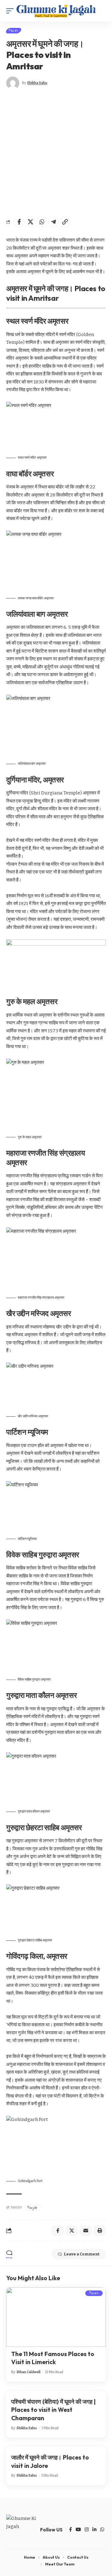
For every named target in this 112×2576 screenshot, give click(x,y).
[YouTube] (78, 2530)
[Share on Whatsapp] (42, 221)
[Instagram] (86, 2530)
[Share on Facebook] (19, 221)
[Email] (85, 2230)
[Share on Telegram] (53, 221)
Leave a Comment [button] (82, 2254)
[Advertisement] (56, 153)
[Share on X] (30, 221)
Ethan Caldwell (28, 2372)
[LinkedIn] (94, 2530)
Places (13, 30)
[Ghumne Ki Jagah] (56, 11)
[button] (11, 10)
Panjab (33, 2207)
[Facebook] (70, 2530)
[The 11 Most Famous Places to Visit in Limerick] (56, 2317)
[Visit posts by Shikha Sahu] (12, 83)
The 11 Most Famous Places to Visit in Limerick (52, 2358)
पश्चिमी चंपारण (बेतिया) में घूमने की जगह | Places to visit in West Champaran (53, 2410)
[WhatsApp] (102, 2530)
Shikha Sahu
++++++++++++++++++++
WHAT YOU HAVE TO DO:
The lines from the one containing "[Share on X] (30, 221)" through the final line of the listing above are all you should set down, exactly as written.

EXERCISE RESULT:
[Share on X] (30, 221)
Ethan Caldwell (28, 2372)
[LinkedIn] (94, 2530)
Places (13, 30)
[Ghumne Ki Jagah] (56, 11)
[button] (11, 10)
Panjab (33, 2207)
[Facebook] (70, 2530)
[The 11 Most Famous Places to Visit in Limerick] (56, 2317)
[Visit posts by Shikha Sahu] (12, 83)
The 11 Most Famous Places to Visit in Limerick (52, 2358)
पश्चिमी चंपारण (बेतिया) में घूमने की जगह | Places to visit in West Champaran (53, 2410)
[WhatsApp] (102, 2530)
Shikha Sahu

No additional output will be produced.